RT - readtimes.id

Kisah Raffles, Si Pendiri ‘Kota sang Singa’ alias Singapura

Kita mengenalnya dengan nama singkat: Raffles. Nama lengkapnya, Thomas Stamford Raffles. Di Indonesia Raffles dikenal sebagai perwakilan kolonialisme Inggris (1811—1816) dan penulis buku super tebal berjudul “The History of Java”, tapi di bagian Semanjung Melayu ia sohor sebagai pendiri ‘Kota sang Singa’, alias Singapura. Bendera Inggris berkibar pertama kali di Singapura, bertepatan dengan hari ini: 29 Januari 1819. 

Siapa si Raffles ini? Dan apa ambisinya selama berada di nusantara?

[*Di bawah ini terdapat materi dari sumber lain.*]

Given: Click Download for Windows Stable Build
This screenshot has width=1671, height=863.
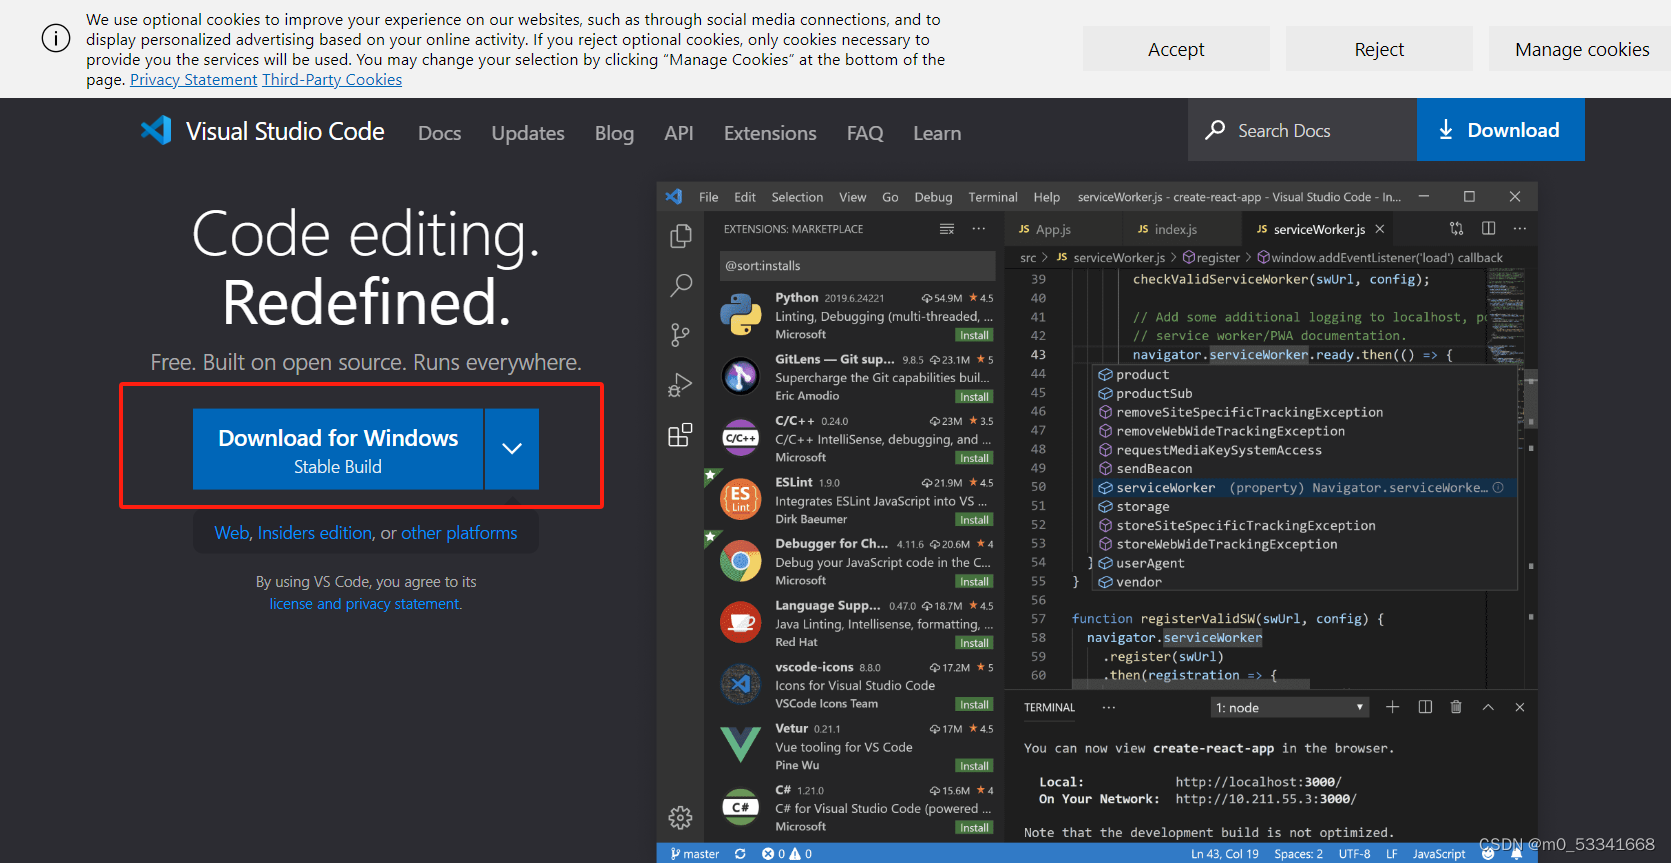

Raffles lahir di atas geladak kapal Ann, nun jauh di lepas pantai Jamaika, dekat Port Morant, pada 6 Juli 1781. Ayah Raffles, Benjamin Raffles adalah seorang kapten setelah menjadi tukang masak kapal. Ia sudah bekerja sejak usia relatif sangat muda sebagai juru tulis pada sebuah perdagangan Inggris, untuk membantu perekonomian keluarganya.  

Kariernya segera meningkat karena dinilai banyak pihak ia sangat tekun bekerja. Persentuhannya dengan Indonesia dimulai saat ia menjadi Letnan Gubernur dan memulai melakukan ekspedisi militernya untuk mengusir Belanda di nusantara, pada 1811. Selama lima tahun kolonialisme Inggris, Raffles melakukan begitu banyak kebijakan yang pengaruhnya bakal sangat signifikan dalam sejarah Indonesia. 

Raffles-lah yang memberi pondasi pada sistem pajak untuk mengganti sistem penyerahan paksa. Dia juga mulai mengupayakan untuk memperkenalkan sistem ekonomi uang di tengah masyarakat pribumi yang jarang uang. Dia juga mulai menggulirkan isu penghapusan perbudakan, meski manifestasi legalnya pada 1860. Dan yang paling monumental: mempelajari peradaban Jawa yang kemudian dituliskannya dalam buku “The History of Java”, seperti yang disinggung di awal tulisan ini.

Nah, si Raffles ini laki-laki dengan segudang ambisi. Maka ketika nusantara harus diserahkan kembali ke tangan Belanda melalui perjanjian 1814, ia sangat tidak terima. Berbeda dengan direkturnya atau pemimpinnya di Britania, ia berupaya menghalang-halangi dan mengundur-undur penyerahan nusantara ke pelukan Belanda kembali.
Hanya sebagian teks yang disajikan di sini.